A while back, a writer I like got in trouble with a lot of people who would otherwise be fans over something she wrote:
In it, Dr. Harris-Perry (who I follow on Twitter) lays out an argument for why white voters, who supported Barack Obama in the first election, may be abandoning him now at a greater rate than they did President Clinton in the 90′s – despite the many political and situational similarities between the two. Given that so many of the ostensible reasons for withdrawing support are balanced between the two administrations, racism may explain, at least in part, any differences in voter support and approval. It’s hard to argue that race and racism have not played a role in this particular presidency far more than in others.
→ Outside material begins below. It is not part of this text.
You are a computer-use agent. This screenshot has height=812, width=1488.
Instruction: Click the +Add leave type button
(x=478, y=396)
Because I liked both this article and a related one that more closely explored the racial attitudes of Bill Clinton more specifically and liberals more generally, I fired a quick message to Dr. Harris-Perry in support, because I knew that she was taking quite a bit of flack for her audacious temerity to suggest that liberals weren’t the immaculate paragons of fairness that we make ourselves out to be. Basically, just a “hey, I liked your piece in the Nation.”
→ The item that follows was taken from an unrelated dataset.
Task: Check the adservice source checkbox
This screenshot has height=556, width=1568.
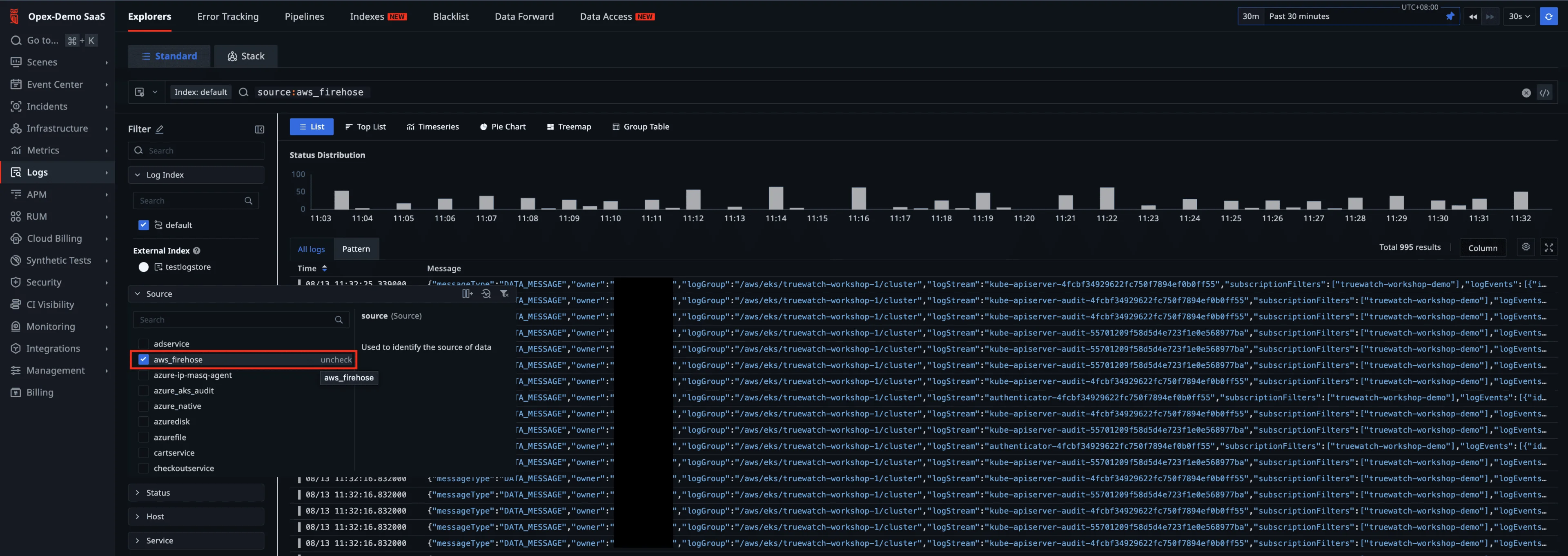Action: point(144,344)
The problem, of course, is that racism is notoriously difficult to pin down as a single causal factor. Because we’ve gotten so good at obfuscating it through clever language and self-inflicted racial blindness, it’s particularly challenging to detect positively. Usually you have to try and remove all other potential causal factors and then measure the size of a racial disparity and say “well this has to be racism, because what else could it be?” That is far less psychologically satisfying than being able to point at something definitively, objectively racist and say “look, there’s your monster”.